Sometimes it may make sense to put energy into Board meetings, one-on-ones with administrators, and work in committees – when it seems potentially transformative. But sometimes those processes feel futile, and we can empower ourselves to think beyond those structures, and think into the creation of alternate structures for student engagement and for getting our voices into the decision-making room. How can we create spaces for student voices to be heard that are both empowering and effective at conveying our demands? How can the work that we do put into pursuing institutional channels be geared towards changing the decision-making processes and the power structures of those institutions? How can we organize against injustice in our communities through structures that model what we want to see in the world? These are the kinds of questions that guide a student power-based strategy.

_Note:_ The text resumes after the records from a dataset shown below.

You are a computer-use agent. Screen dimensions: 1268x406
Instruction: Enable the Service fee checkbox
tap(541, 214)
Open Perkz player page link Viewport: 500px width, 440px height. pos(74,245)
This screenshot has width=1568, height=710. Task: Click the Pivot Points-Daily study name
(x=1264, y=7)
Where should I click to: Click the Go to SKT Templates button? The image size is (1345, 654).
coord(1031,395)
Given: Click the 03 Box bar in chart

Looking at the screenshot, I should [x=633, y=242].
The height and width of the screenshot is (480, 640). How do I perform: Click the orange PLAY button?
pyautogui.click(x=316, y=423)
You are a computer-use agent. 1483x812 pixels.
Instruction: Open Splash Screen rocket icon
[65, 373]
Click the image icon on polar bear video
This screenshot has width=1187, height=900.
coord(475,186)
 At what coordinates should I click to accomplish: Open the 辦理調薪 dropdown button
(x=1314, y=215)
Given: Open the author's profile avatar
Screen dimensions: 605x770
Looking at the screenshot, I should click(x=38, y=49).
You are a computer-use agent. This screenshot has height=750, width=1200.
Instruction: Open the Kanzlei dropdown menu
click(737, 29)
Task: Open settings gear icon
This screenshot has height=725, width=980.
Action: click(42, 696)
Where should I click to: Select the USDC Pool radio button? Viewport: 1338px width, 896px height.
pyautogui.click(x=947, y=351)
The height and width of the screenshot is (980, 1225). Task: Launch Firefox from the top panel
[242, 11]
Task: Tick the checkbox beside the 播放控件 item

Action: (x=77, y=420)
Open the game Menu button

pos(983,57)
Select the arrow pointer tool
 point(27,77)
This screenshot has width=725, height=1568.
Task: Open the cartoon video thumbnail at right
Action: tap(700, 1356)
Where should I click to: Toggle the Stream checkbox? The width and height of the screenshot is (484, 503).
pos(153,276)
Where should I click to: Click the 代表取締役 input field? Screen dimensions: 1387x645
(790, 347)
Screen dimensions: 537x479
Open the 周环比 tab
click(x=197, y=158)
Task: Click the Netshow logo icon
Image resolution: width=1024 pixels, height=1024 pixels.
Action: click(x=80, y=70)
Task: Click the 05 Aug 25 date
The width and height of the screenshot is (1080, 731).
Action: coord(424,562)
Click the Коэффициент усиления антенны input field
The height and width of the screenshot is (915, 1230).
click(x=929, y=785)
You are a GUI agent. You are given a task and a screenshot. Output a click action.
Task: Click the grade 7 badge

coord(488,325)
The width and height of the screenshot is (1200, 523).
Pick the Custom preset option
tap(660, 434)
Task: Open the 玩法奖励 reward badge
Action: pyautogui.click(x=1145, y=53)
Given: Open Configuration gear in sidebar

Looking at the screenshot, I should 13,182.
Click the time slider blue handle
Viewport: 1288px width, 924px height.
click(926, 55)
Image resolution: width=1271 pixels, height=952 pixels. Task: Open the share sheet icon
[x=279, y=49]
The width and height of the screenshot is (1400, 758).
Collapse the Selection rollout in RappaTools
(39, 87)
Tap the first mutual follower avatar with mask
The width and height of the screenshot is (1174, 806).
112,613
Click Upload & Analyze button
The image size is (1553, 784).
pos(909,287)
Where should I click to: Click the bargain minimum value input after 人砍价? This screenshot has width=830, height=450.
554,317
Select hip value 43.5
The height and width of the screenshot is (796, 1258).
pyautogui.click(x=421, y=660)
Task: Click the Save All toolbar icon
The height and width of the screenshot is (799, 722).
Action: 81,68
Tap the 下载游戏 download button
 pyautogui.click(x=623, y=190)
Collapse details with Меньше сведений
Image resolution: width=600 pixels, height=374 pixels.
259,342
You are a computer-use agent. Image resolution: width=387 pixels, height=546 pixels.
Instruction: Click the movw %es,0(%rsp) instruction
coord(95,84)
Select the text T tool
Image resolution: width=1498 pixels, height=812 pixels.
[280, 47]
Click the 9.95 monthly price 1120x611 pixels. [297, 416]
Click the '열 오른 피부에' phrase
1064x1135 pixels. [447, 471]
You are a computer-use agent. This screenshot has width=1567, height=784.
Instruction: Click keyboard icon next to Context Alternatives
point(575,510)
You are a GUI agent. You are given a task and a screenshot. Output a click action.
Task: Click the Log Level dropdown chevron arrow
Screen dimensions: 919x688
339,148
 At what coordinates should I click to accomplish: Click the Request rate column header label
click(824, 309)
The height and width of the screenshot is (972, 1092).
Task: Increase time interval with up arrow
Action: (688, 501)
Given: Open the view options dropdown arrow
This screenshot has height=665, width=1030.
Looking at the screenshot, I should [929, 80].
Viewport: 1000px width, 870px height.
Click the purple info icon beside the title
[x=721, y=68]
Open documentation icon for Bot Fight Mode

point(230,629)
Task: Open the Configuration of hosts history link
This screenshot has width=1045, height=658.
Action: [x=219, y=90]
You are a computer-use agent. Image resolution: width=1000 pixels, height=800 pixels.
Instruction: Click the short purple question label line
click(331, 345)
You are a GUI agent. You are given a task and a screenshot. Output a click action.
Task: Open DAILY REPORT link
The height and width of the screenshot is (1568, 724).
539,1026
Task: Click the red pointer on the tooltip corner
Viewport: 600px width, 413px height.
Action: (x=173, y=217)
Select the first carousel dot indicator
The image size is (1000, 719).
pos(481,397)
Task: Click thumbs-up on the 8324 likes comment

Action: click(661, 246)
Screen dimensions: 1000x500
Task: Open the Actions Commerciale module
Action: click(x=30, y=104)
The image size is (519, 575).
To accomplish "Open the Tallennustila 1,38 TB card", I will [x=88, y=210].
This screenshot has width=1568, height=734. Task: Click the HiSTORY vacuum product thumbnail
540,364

We have to work with who we are right now – and what that means in terms of our comfort levels with different approaches to shifting power. What we are certain of is that we don’t want to win in ways that compromise our identities and leave us feeling disempowered and burned out. Our organizing must be as impassioned as it is strategic; it must build on past organizing work while welcoming the shifting desires that we experience in the present. We have to be more creative, collaborative, and confrontational than the systems and structures that we oppose. As we move forward into this era of our discontent, we want Overlaps to be a space where the triumphantly emotional spirit that lingers on from May will be celebrated.
“What is the source of our first suffering? It lies in the fact that we hesitated to speak”
— Gaston Bachelard
Correction, 10/22/2013: An earlier version of this letter incorrectly attributed the closing quote to Seamus Heaney.